Schon der Bau der Kita war problematisch
Der Schenefelder nahm Kontakt zum Diplom-Biologen Manfred Radtke aus München auf, der den Verantwortlichen das Zyperngras empfahl – eine Pflanzenart, die als Hochleistungsverdunster gilt. Und der Biologe ermittelte in einem Gutachten anhand verschiedener Einzelparameter auch, wie hoch der Wasserbedarf in jedem der zehn Kitaräume exakt ist. Auf diese Weise konnte die Anzahl der Pflanzen genau berechnet werden. 35 waren laut der Untersuchung notwendig, um das Raumklima dauerhaft zu verbessern.
Pünktlich zum Beginn der Heizperiode sind die speziell für den Kitabedarf gezüchteten Pflanzen in Schenefeld eingetroffen und in den großen Übertöpfen eingesetzt worden. „Wir sind zuversichtlich, dass das biotechnische Luftbefeuchtungssystem die rechnerisch angestrebte Erhöhung der Luftfeuchte um etwa 15 Prozent erreichen wird“, sagt Kanow weiter. Bereits an den ersten etwas kälteren Wintertagen habe sich das System bewährt, das Kosten in Höhe von 7000 Euro verursacht. Derzeit wird abgeklärt, ob die Stadt die volle Summe trägt oder ob der Kitaträger, das Heilpädagogische Förderzentrum Friedrichshulde, sich beteiligen muss.

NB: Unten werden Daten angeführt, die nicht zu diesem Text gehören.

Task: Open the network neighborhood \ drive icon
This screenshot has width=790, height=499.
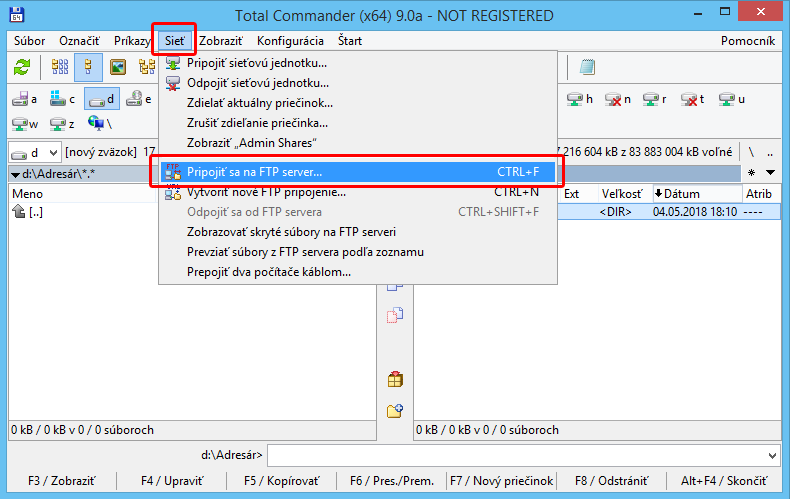Action: [100, 123]
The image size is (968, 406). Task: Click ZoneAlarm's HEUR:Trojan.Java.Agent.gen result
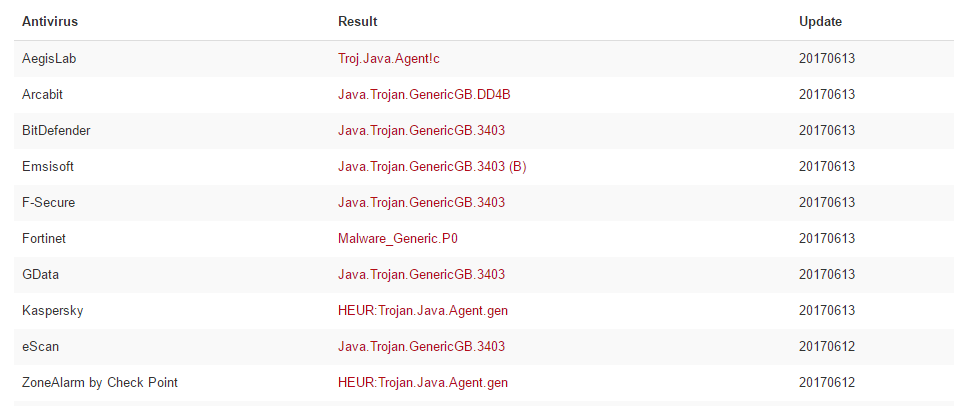click(x=423, y=382)
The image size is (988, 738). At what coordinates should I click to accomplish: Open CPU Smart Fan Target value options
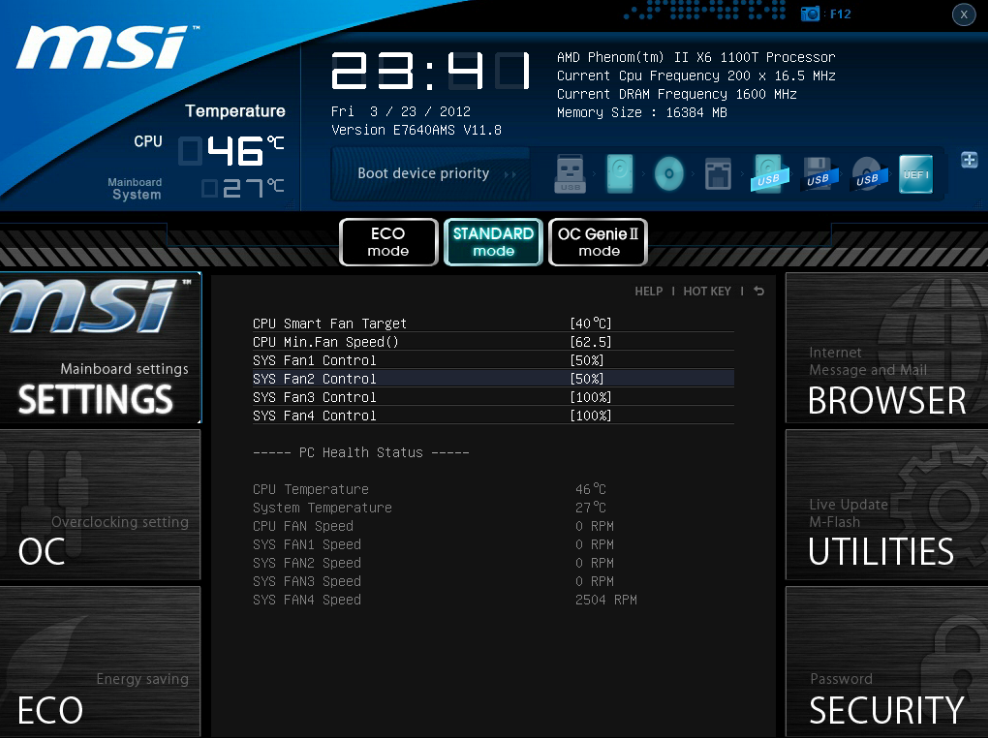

Ihre volle Leistung werden die Pflanzen erst nach acht bis zehn Monaten entfalten, wenn sie mit einer Höhe von 1,80 Meter voll ausgewachsen sind. Doch schon jetzt überragen sie, wenn auch nur dank der Übertöpfe, die Kinder um ein Vielfaches. Die lernen jetzt spielerisch, was Pflanzen alles leisten – und können im wahrsten Sinn des Wortes aufatmen.